__Task objective__. Among the lines below, output only those between the line holding "Open info icon for Attaquant intérieur role" and the line holding "The image size is (392, 375).", inclusive, exactly as written and with no pictures.

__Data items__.
####################

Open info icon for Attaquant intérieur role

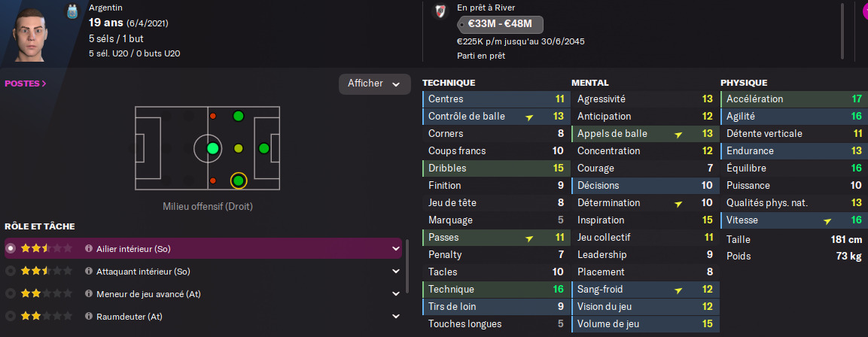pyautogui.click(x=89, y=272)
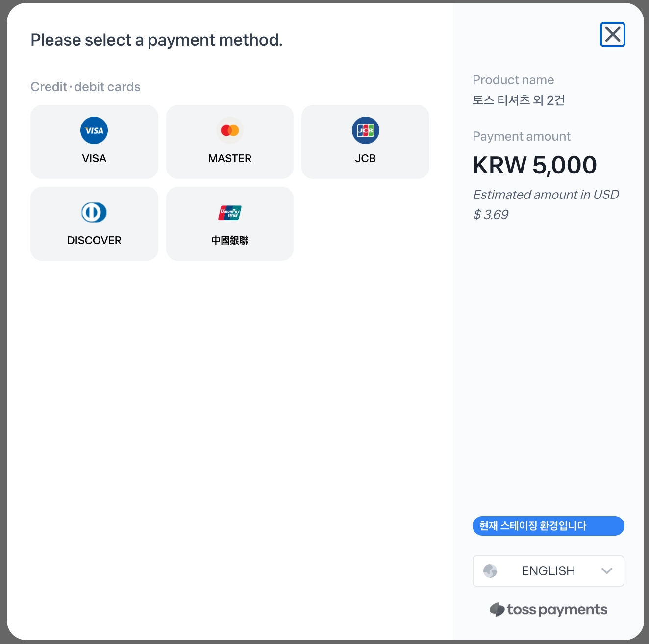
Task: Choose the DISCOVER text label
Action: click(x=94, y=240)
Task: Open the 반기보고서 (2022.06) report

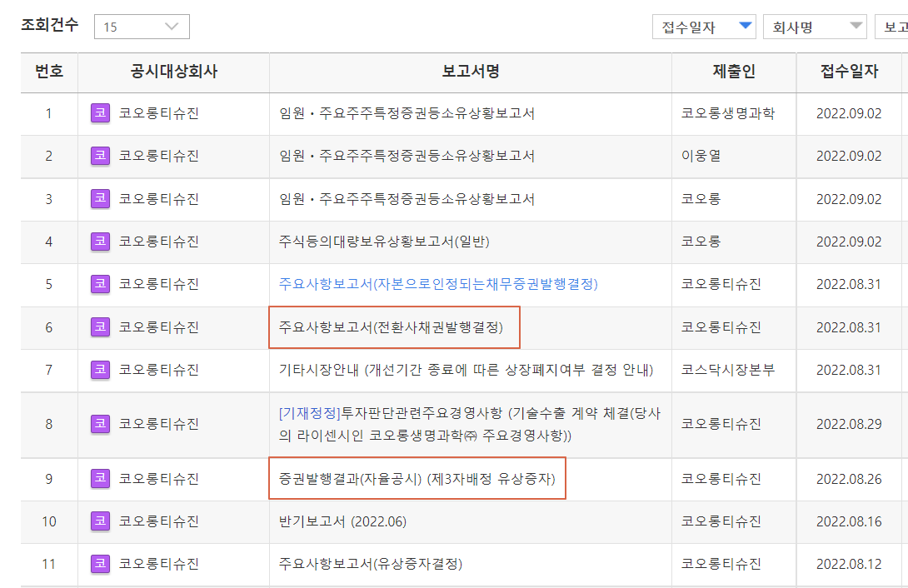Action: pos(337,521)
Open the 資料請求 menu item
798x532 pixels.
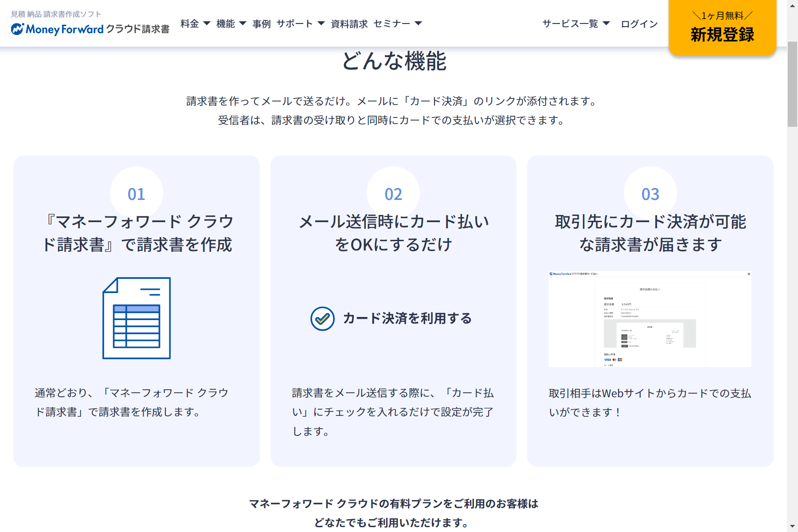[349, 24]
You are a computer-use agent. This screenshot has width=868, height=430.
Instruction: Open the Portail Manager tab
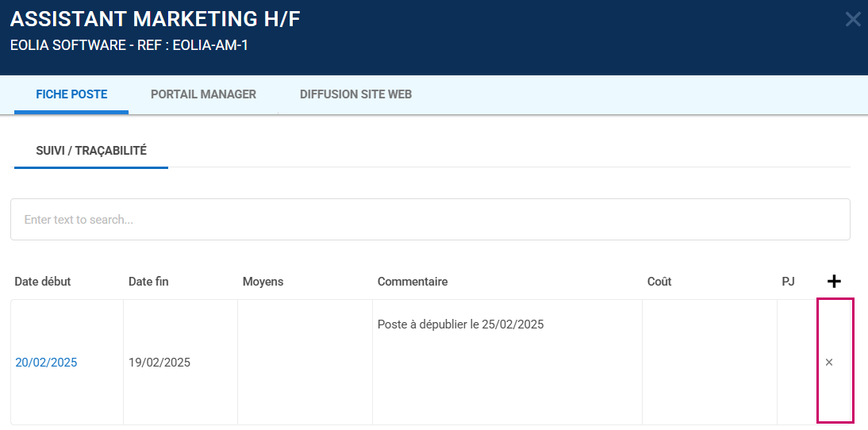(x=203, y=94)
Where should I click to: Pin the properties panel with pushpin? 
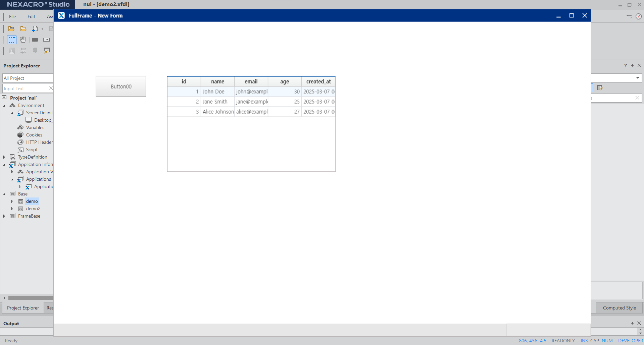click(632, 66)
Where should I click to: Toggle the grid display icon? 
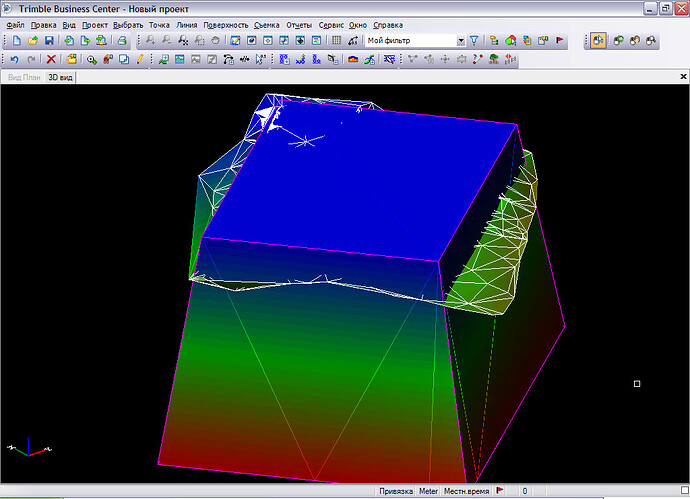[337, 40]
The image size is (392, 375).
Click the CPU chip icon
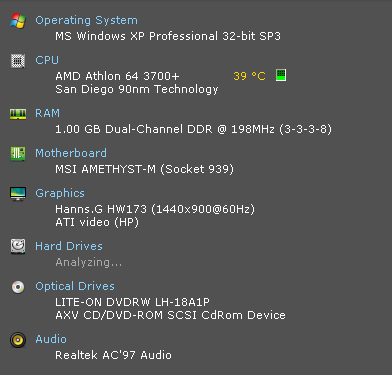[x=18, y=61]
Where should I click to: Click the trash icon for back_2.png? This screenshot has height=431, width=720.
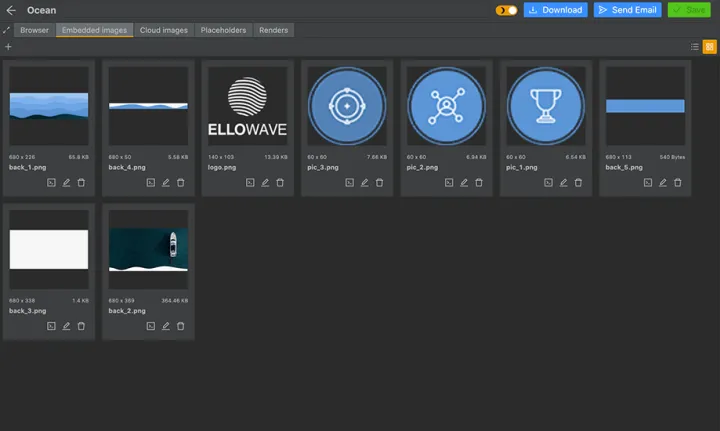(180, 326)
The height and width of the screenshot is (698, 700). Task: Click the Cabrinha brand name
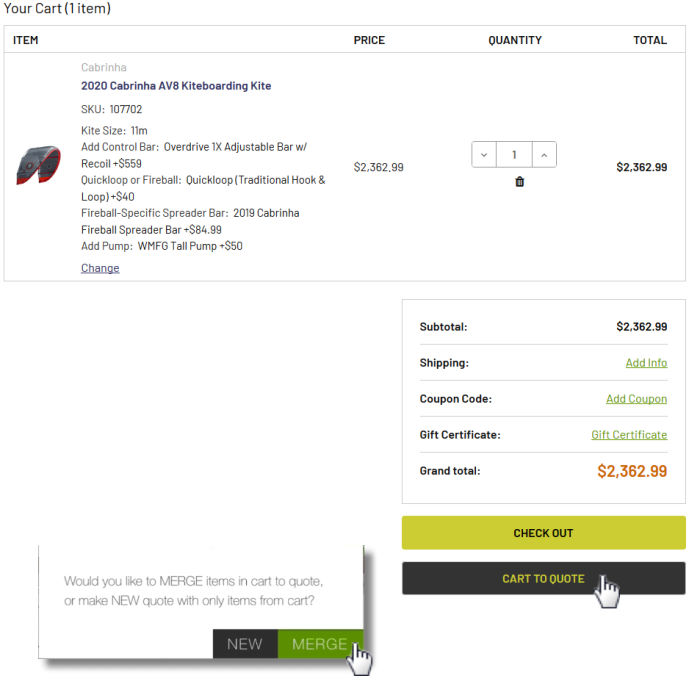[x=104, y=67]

####################

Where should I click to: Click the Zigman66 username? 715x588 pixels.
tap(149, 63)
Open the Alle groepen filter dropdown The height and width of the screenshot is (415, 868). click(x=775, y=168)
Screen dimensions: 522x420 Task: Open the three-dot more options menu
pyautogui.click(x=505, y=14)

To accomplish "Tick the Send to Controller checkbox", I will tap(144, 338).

####################

__Answer to this problem__.
Open info icon for Attaquant intérieur role

pyautogui.click(x=89, y=272)
Task: Choose the DISCOVER text label
Action: click(x=94, y=240)
Task: Open the 반기보고서 (2022.06) report

Action: pos(337,521)
Open the 資料請求 menu item
798x532 pixels.
[349, 24]
You are a computer-use agent. This screenshot has width=868, height=430.
Instruction: Open the Portail Manager tab
(x=203, y=94)
Where should I click to: Pin the properties panel with pushpin? 
click(632, 66)
Where should I click to: Toggle the grid display icon? 
[337, 40]
The image size is (392, 375).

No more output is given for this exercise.